## ESTRATTO DEL DOCUMENTO
Siamo dunque, o ameno così sembrerebbe, alla resa dei conti tra i due poteri forti della società egiziana, gli islamisti e i militari, le cui cruenti schermaglie hanno segnato gli ultimi 40 anni di storia egiziana, dall’avvento di Anwar Sadat, succeduto a Nasser nel 1970 e ucciso da un complotto islamista, il 6 Ottobre del 1981, in poi.
Anche se la retorica del sacrificio impazza, le ultime affermazioni del Consiglio Supremo delle Forze Armate sembrano piuttosto allungare i tempi del duello, oltre l’ultimatum di 48 ore (in scadenza oggi, mercoledì 3 Luglio, nel pomeriggio) imposto a Morsi. Poiché i giornali egiziani, e sopratutto Al Haram, avevano anticipato con dovizia di particolari quale sarebbe stato il percorso (road map) che avrebbero seguito i militari nel caso in cui il loro diktat sarebbe stato disatteso (dimissioni o destituzione di Morsi, creazione di un Alto Comitato guidato dal Presidente della Consulta, trasferimento dell’esecutivo nelle mani di un generale e nuove elezioni) fonti dell’esercito hanno precisato che nessuna road map è già stata confezionata per uscire dallo stallo. La prossima mossa, hanno fatto sapere i militari, sarà di convocare personalità e rappresentanti del mondo politico, economico e della società civile per discutere sul da farsi. Fossi in Morsi non mi fiderei molto. Tuttavia sembra un tentativo di attenuare la tensione.

## OBIETTIVI
(1) Stabilisci se ciascuna affermazione concorda con il testo sull'Egitto, rispondendo sì o no e riportando tra virgolette le parole del testo che lo decidono.
(a) L'ultimatum imposto a Morsi era di 48 ore.
(b) Secondo fonti dell'esercito, una road map per uscire dallo stallo era già pronta.
(c) Anwar Sadat succedette a Nasser nel 1970.
(2) Trascrivi parola per parola, dal testo sull'Egitto, il tratto che va da "Siamo dunque, o" fino a "1981, in poi.".

## ESTRATTO DEL DATASET

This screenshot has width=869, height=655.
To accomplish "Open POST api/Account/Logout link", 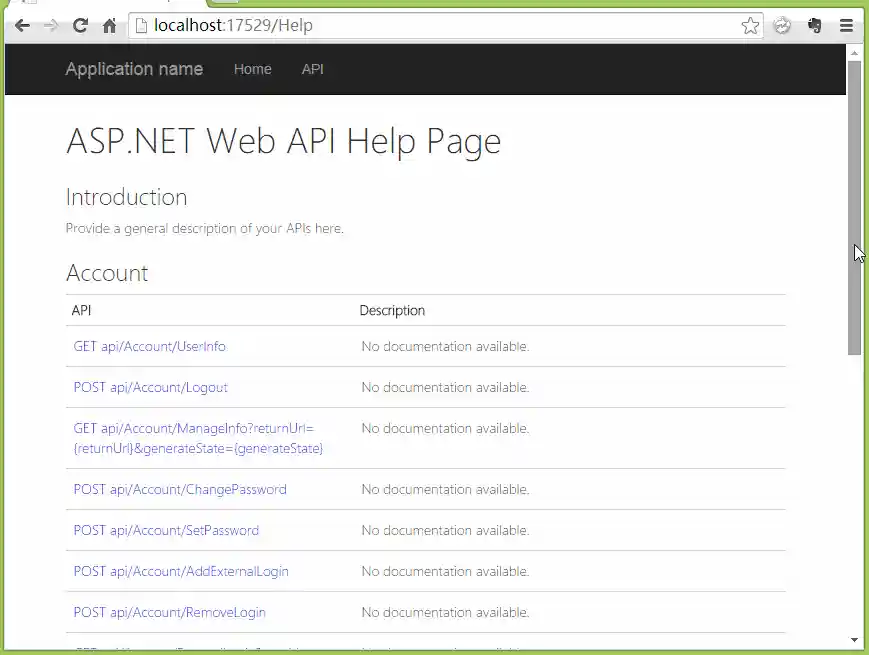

## RISULTATI PER COMPITO
(1)
(a) Sì: «oltre l’ultimatum di 48 ore».
(b) No: «nessuna road map è già stata confezionata per uscire dallo stallo».
(c) Sì: «succeduto a Nasser nel 1970».

(2)
Siamo dunque, o ameno così sembrerebbe, alla resa dei conti tra i due poteri forti della società egiziana, gli islamisti e i militari, le cui cruenti schermaglie hanno segnato gli ultimi 40 anni di storia egiziana, dall’avvento di Anwar Sadat, succeduto a Nasser nel 1970 e ucciso da un complotto islamista, il 6 Ottobre del 1981, in poi.